Looking at the sentiment toward oil, the large speculator group has been growing more bullish as a whole, but not in a big move. If we look at the Commitment of Traders report below, large speculators are net long over 378K contracts and the net long position has increased in the last few weeks.
What is kind of odd is that if we look at the table at the bottom, the group has been decreasing the number of contracts held long and the number of contracts held short as well. The number of contracts held short just happens to have dropped faster, and thus the net position has increased.
What this suggests to me is that large speculators aren’t exactly confident that oil is going to continue the rally from June. If the group was at or close to a bearish level, I would feel more confident in an oil rally.
Large speculators haven’t been net short oil since October 2008, so it isn’t very often that we see a net short position. If the net long position falls under 300K contracts, that could be enough of a “bearish” posture to help oil prices—from a contrarian viewpoint.

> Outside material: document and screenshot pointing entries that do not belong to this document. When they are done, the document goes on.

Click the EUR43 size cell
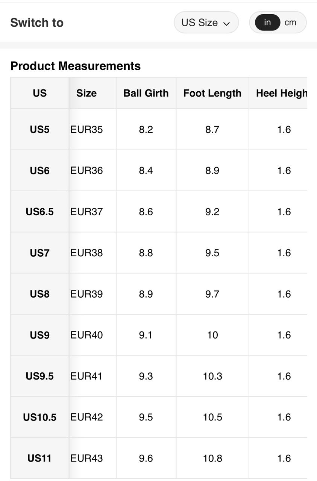 86,458
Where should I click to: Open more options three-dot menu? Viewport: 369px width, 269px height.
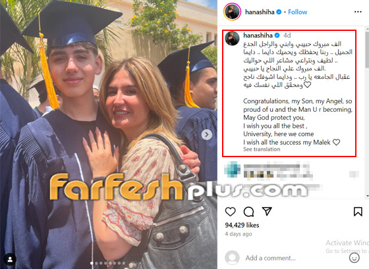358,12
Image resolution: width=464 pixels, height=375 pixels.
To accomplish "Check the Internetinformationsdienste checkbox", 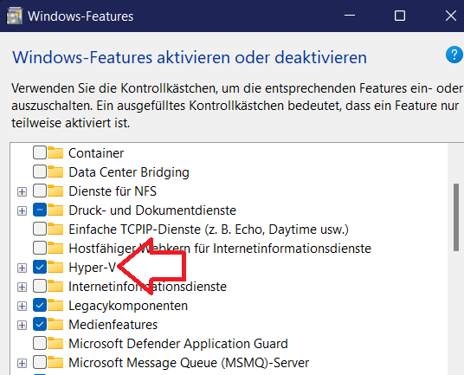I will click(x=40, y=286).
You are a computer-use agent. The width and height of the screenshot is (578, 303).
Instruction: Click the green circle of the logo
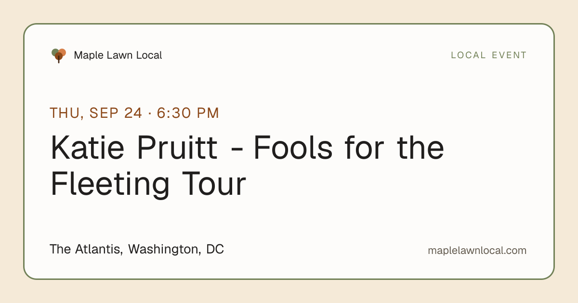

We saw the net long position fall under 300K at the end of December and early January before oil rallied. The group also held less than 300K contracts net long in early 2016 when that rallied started.
While I am not expecting WTIC to move through the $60 level anytime soon, I would suggest that investors watch the Commitment of Traders report and should the net position drop below 300K, we may get a bounce back rally. If the dollar does happen to fall after the July Fed meeting, a combination of a weaker dollar and large speculators being less enthusiastic could be enough to push oil through the $60 mark.